Finding your place

I’ve mentioned on here before that I have a background in Audio Engineering and Sound Design. What I don't talk about is what software I’ve used and how that application merges with UI design.

I am a through and through Ableton Live supporter. I completely believe that the way that my brain works and the way I see music Ableton has the best approach for me to get my ideas down in the most efficient manner. Now I might not be the greatest at what I do, but I can tell you how to work that piece of software with the best out there.

Something funny about that though is the groups that it places you in. If you're reading this and are in or have ever been interested in recording or music production, then you might already have an opinion about me based on the fact that I use Ableton. Ableton is a Digital Audio Workspace or better known as a DAW, of which there are a few notable ones. Logic, Pro tools, FL Studio, and Studio One to name few. They all have their advantages and disadvantages, but also all do the exact same thing. They give you a place to create music and use virtual instruments (or VST for short).

The reason I bring this up and have tried to give clarity on my opinion on the fact that Ableton is the best DAW out there (no bias I promise) is that while they all do the same thing, its easy to get into heavy opinion and look down on others or even doubt yourself on the program you use.

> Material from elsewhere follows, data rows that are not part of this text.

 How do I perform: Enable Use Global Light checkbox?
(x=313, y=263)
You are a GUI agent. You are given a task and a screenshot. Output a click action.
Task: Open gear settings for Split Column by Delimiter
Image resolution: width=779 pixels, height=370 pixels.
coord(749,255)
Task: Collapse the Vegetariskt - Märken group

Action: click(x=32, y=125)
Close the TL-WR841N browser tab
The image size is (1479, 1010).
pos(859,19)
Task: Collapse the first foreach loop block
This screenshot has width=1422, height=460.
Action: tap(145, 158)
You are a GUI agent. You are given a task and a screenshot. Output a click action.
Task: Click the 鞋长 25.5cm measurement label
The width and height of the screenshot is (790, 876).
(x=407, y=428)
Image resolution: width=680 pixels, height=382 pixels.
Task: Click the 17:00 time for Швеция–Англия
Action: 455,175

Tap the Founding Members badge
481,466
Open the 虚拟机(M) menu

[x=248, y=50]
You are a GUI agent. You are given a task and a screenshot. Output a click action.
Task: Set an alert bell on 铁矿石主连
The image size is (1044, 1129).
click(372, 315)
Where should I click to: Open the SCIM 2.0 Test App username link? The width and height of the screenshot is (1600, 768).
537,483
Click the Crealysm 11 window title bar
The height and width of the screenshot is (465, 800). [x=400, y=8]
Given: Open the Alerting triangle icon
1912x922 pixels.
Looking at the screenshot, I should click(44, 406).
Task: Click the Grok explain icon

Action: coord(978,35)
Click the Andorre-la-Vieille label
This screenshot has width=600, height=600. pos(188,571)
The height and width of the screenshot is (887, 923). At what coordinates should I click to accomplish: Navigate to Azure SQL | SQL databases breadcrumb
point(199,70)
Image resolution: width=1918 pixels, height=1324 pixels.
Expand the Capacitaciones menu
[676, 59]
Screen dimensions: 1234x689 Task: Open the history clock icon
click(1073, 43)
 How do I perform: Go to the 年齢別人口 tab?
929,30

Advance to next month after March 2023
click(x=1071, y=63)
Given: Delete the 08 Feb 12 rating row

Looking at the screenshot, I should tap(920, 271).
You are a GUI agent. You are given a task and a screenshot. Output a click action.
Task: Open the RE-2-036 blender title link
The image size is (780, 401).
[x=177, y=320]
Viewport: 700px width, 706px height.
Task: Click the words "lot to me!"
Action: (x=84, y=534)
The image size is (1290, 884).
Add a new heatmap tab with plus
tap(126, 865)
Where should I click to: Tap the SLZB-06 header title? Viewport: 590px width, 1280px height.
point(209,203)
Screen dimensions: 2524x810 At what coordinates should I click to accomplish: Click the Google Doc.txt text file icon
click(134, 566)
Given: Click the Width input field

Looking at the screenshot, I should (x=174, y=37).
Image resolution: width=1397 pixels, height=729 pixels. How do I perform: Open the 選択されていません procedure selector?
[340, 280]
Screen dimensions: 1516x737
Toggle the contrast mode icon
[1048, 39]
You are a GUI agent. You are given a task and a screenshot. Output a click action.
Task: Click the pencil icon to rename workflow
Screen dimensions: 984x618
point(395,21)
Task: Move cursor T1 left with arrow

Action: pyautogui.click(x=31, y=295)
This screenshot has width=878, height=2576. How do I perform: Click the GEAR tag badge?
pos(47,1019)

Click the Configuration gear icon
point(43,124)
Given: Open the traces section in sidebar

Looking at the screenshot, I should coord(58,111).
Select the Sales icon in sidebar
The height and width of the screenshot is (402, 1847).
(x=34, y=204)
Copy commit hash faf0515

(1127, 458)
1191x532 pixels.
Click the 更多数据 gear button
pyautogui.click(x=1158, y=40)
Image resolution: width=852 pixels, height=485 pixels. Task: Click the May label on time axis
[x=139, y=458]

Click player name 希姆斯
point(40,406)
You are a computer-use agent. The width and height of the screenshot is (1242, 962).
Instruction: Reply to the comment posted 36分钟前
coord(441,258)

The same thing can go for UX/UI design. I started out using Sketch, which like all software has its ups and downs. But the more and more I look at job postings, or even company requirements, I see people saying proficiency in XD or Figma, to name a few. Which can be intimidating if you're just breaking into the UI world.

But luckily, the one great thing about a lot of these programs are their similarities. While XD might cush Sketch with some of its layout tools, Sketch has a better Library function (IMO). But a lot of their hot keys can be similar, and they both have artboards. So don't be afraid to master one and just check-in after you feel you are confident using a certain program. You would be surprised how quickly you can adjust and add that daunting idea of a new program to your resume.

But if for some reason, you don't have the easiest time moving from one program to the next. There are always those handy youtube videos ;)

I would love to know what your program of choice is, and what your least favorite is. Or even if you have one you havent tried out, and this article helped you dive in a little!